Josh Okpolokpo

Personal information
- Full name: Joshua Melive Oghenerukewe Okpolokpo
- Date of birth: 31 March 2003 (age 23)
- Place of birth: Dublin, Ireland
- Height: 1.93 m (6 ft 4 in)
- Position: Centre back

Team information
- Current team: SJK
- Number: 24

Youth career
- 0000–2019: Ipswich Town
- 2019–2020: Huddersfield Town

Senior career*
- Years: Team / Apps / (Gls)
- 2022–2023: Leiston
- 2022–2023: → Gorleston (loan)
- 2023: Sudbury
- 2023–2024: Dulwich Hamlet
- 2024: Triglav Kranj / 8 / (0)
- 2024–2025: Concordia Chiajna / 7 / (0)
- 2025–: SJK / 1 / (0)
- 2025: SJK II / 4 / (0)
- 2026: → FC Džiugas (loan) / 13 / (1)

= Josh Okpolokpo =

Irish footballer (born 2003)

Joshua Melive Oghenerukewe Okpolokpo (born 31 March 2003) is an Irish professional footballer who plays as a centre back for Veikkausliiga club SJK Seinäjoki.

==Career==
Okpolokpo started his senior career in English lower levels.
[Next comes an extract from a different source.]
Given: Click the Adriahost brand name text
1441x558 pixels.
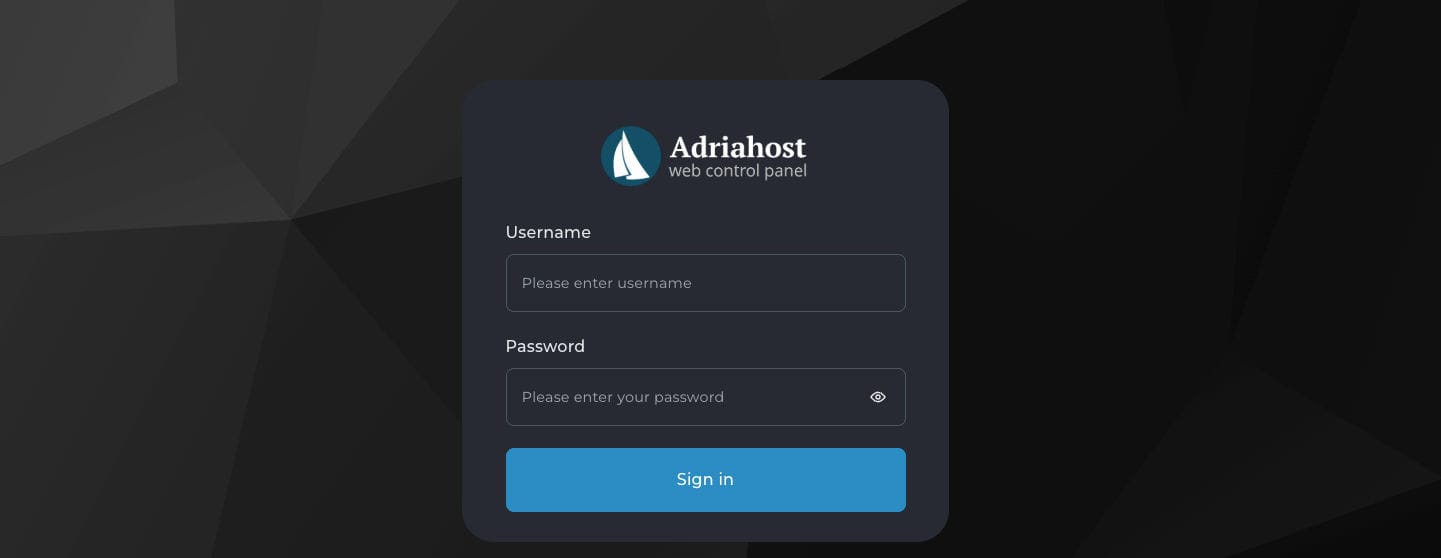Looking at the screenshot, I should coord(738,147).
In February 2024, he signed with 2. SNL club Triglav Kranj in Slovenia.

In September 2024, Okpolokpo moved to Romania and signed with Concordia Chiajna in Liga II.

On 18 July 2025, he joined Finnish Veikkausliiga club SJK Seinäjoki. One month later, he debuted in Veikkausliiga, in a 4–0 away win against Jaro.